The leap: You measure the sample and infer properties of the population.

That leap is not magic. It's mathematics. But it only works under specific conditions:

  1. The sample must be representative. It must reflect the population's structure.
  2. The sample must be random (or account for non-randomness). Systematic bias breaks everything.
  3. The sample must be large enough. Too small, and random variation dominates.

Get those right, and you can make astonishingly accurate claims about billions of people based on a few thousand measurements. Get them wrong, and you're just extrapolating noise.


Why Sampling Works: The Law of Large Numbers

Flip a coin once. You get heads or tails. 50/50 probability doesn't help you predict that flip.

Flip a coin 10 times. You might get 7 heads, 3 tails. Still noisy.

Flip a coin 1,000 times. You'll get close to 500 heads, 500 tails.

Flip a coin 1,000,000 times. You'll get very close to 50/50.

This is the Law of Large Numbers: As your sample size increases, the sample mean converges to the population mean.

More formally: If you repeatedly sample from a population and calculate the mean each time, those sample means will cluster tighter and tighter around the true population mean as sample size grows.

Why this matters:

You can't measure every voter.
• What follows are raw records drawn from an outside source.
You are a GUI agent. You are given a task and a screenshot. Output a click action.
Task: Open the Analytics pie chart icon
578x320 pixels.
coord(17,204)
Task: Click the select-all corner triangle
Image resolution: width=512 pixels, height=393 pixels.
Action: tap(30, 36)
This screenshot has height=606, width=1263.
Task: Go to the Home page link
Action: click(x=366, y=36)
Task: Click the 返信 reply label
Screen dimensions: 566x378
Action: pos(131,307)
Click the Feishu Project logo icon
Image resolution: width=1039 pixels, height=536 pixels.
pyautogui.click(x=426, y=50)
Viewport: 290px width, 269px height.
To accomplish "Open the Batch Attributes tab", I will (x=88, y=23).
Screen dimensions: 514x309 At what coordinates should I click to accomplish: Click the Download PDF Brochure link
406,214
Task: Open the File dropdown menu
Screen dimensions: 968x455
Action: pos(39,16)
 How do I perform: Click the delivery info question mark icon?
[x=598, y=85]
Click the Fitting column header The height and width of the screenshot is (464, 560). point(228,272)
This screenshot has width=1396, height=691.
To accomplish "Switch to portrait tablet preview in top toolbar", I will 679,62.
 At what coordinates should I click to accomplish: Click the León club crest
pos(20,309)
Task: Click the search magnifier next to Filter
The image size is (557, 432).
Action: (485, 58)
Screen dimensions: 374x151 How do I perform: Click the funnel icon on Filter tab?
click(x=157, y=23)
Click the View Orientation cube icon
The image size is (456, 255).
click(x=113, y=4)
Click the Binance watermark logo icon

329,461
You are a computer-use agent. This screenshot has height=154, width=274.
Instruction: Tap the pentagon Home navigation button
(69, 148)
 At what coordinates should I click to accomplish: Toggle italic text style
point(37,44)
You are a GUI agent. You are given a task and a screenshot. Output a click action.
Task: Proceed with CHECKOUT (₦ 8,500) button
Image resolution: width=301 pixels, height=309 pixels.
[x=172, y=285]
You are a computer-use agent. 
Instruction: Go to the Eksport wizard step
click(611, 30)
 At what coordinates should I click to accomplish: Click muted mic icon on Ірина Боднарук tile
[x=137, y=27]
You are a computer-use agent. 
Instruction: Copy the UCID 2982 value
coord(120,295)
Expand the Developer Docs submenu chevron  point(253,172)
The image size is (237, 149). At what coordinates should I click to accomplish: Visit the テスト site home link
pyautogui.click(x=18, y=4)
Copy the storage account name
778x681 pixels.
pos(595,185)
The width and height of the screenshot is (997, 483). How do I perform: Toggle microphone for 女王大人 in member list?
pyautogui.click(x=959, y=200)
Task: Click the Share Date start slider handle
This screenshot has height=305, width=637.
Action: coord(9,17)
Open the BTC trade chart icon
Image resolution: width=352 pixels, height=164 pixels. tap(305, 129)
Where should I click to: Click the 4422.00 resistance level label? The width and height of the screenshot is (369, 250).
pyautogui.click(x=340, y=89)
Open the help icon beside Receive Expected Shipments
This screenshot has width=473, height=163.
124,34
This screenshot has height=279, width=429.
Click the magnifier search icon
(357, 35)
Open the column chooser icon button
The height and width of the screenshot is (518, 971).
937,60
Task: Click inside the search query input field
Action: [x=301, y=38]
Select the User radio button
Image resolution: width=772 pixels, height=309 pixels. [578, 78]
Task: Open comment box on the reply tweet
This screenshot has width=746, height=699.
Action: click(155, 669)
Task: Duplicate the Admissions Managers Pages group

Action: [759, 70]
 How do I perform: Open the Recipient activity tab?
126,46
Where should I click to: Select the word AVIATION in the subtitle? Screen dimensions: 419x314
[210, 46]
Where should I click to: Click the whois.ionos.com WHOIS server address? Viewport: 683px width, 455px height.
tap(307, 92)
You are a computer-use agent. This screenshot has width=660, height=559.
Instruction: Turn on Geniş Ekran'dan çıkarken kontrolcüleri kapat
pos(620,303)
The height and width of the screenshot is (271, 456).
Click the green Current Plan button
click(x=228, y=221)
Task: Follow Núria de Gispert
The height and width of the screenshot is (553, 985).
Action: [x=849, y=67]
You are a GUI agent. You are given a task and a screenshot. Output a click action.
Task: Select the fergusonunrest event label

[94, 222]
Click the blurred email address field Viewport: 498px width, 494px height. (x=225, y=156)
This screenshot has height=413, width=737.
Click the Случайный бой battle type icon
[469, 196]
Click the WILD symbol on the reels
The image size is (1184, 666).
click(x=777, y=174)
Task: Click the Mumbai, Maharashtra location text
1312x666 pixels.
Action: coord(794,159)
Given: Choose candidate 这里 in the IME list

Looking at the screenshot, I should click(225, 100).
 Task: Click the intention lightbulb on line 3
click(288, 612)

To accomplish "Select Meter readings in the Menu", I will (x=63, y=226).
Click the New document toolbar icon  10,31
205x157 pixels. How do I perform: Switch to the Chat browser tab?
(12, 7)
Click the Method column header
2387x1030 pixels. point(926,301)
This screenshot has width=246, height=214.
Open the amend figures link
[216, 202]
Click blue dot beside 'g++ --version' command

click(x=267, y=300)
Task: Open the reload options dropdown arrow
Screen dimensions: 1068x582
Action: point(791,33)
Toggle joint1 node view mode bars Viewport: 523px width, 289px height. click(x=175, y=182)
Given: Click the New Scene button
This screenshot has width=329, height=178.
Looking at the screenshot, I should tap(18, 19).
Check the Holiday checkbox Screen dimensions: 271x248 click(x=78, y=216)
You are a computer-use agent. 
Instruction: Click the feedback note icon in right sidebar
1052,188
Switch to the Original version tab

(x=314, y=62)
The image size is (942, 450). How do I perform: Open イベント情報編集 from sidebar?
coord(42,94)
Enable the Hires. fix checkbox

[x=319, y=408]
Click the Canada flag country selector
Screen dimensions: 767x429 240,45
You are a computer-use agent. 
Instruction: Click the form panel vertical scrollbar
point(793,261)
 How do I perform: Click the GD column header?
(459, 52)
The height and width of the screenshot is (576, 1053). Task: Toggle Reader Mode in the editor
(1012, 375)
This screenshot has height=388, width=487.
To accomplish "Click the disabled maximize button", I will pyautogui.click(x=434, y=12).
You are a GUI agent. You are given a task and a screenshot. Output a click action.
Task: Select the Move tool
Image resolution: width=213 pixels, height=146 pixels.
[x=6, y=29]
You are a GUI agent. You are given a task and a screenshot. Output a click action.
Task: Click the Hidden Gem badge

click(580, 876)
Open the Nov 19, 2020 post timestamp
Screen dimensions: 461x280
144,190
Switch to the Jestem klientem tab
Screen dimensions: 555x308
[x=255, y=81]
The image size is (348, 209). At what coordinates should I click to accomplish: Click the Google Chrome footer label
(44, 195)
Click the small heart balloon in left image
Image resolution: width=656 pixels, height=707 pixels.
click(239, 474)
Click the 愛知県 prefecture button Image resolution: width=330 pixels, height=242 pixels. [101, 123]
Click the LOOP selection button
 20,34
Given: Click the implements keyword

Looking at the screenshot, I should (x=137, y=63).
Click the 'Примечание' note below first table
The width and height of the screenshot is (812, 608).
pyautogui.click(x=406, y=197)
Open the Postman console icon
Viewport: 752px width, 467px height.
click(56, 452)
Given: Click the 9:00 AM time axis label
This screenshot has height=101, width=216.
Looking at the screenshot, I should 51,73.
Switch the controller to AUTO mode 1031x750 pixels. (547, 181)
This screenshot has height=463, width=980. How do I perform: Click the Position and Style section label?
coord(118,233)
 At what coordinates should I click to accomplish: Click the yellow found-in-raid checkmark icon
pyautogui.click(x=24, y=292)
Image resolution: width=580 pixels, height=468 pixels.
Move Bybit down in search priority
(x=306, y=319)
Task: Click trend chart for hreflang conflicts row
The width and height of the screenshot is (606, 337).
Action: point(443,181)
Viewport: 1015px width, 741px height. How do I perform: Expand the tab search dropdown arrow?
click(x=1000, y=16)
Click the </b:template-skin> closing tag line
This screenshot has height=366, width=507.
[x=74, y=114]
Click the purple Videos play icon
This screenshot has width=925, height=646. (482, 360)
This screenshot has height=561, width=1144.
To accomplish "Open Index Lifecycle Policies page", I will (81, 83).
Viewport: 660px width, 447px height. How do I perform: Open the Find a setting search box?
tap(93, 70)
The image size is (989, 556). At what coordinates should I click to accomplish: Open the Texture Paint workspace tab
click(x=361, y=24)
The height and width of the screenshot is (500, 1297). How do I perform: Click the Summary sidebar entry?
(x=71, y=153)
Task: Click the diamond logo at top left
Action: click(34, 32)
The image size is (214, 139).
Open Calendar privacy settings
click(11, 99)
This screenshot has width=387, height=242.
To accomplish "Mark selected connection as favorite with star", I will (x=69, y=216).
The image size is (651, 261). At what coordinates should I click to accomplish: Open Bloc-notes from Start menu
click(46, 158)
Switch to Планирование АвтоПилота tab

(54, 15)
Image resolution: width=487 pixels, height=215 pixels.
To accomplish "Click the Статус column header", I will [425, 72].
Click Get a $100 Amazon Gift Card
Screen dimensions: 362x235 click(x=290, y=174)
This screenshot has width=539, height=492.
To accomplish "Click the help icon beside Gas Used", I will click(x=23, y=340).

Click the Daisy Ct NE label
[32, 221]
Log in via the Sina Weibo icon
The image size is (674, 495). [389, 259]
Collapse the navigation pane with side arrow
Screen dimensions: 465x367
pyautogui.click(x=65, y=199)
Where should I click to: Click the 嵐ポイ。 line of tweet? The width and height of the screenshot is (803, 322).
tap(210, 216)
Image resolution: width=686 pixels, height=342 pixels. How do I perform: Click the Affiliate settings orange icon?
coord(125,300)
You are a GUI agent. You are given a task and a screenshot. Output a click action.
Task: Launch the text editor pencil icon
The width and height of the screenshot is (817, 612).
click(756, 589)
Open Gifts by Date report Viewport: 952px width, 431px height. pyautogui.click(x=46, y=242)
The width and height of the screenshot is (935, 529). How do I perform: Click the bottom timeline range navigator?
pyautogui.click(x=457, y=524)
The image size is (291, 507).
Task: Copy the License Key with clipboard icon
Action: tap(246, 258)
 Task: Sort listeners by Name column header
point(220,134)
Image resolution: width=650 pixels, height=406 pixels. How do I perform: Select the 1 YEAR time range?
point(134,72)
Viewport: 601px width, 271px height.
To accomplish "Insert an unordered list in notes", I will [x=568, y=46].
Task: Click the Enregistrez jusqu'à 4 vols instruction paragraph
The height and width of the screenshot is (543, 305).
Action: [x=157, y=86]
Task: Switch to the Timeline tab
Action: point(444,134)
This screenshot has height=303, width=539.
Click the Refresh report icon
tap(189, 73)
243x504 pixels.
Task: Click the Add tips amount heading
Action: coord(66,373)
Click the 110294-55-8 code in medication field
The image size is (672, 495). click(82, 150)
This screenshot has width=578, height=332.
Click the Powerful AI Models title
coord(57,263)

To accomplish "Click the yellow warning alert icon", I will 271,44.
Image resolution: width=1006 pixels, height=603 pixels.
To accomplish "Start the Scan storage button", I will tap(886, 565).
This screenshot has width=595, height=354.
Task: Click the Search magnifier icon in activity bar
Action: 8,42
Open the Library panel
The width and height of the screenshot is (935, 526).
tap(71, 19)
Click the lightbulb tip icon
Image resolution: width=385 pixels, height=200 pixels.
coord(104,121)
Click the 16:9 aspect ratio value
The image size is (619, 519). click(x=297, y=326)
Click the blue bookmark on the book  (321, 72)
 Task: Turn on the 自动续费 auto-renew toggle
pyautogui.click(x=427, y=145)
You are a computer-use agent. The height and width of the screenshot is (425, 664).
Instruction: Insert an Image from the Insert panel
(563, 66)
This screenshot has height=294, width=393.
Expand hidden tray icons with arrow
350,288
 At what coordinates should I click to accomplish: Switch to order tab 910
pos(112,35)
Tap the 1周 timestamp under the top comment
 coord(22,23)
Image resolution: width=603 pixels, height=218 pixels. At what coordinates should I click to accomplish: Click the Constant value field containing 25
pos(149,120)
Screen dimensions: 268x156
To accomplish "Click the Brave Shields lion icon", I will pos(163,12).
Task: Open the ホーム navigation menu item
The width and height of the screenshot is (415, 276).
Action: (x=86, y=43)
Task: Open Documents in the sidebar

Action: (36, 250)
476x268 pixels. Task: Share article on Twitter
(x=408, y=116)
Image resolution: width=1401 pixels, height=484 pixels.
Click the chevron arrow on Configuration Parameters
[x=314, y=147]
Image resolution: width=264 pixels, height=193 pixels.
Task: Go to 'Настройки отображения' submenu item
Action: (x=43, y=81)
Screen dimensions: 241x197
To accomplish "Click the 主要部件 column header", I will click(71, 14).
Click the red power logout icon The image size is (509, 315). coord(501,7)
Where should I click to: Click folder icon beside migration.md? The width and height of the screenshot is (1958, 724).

But if you randomly sample 1,000 voters, the proportion who support Candidate A in your sample will be close to the true proportion in the population.

How close? That's quantifiable—it's the standard error, which decreases as sample size grows.

But here's the kicker: the Law of Large Numbers assumes your samples are independent and identically distributed (i.i.d.). If you're sampling from a biased pool, large numbers don't save you. You just converge on the wrong answer with high confidence.


Random Sampling: The Gold Standard

Random sampling means every member of the population has an equal chance of being selected.

Why does this matter?

Because randomness eliminates systematic bias. If you pick 1,000 people truly at random from the U.S. population, you'll get a representative mix of ages, genders, income levels, political affiliations, etc.—not because you tried to balance those factors, but because randomness naturally produces proportional representation at scale.

Simple Random Sampling

The purest form. You list every member of the population, assign each a number, and use a random number generator to pick your sample.

Pros: Unbiased. Every subset is equally likely.

Cons: Requires a complete list of the population (often impossible). Inefficient for rare subgroups.

Stratified Sampling

You divide the population into strata (subgroups), then randomly sample within each stratum.

Example: You want to poll voters. You know the population is 51% female, 49% male. So you sample 510 women and 490 men from your 1,000-person survey.

Pros: Ensures representation of key subgroups. Reduces variance.

Cons: Requires knowing the population's structure in advance.

Cluster Sampling

You divide the population into clusters (e.g., counties, schools, city blocks), randomly select clusters, then measure everyone in those clusters.

Pros: Logistically easier. You don't need a list of every individual—just a list of clusters.

Cons: Higher variance than simple random sampling. If clusters differ systematically, bias creeps in.

Systematic Sampling

You sample every kth member. E.g., every 10th person on a list.

Pros: Simple. Works if the list is randomly ordered.

Cons: Fails catastrophically if there's periodicity in the list. (Imagine sampling every 7th day for weekly trends—you'd miss everything.)


The Central Limit Theorem: Why Sampling Gets Easier at Scale

Here's the magic result that makes statistical inference possible.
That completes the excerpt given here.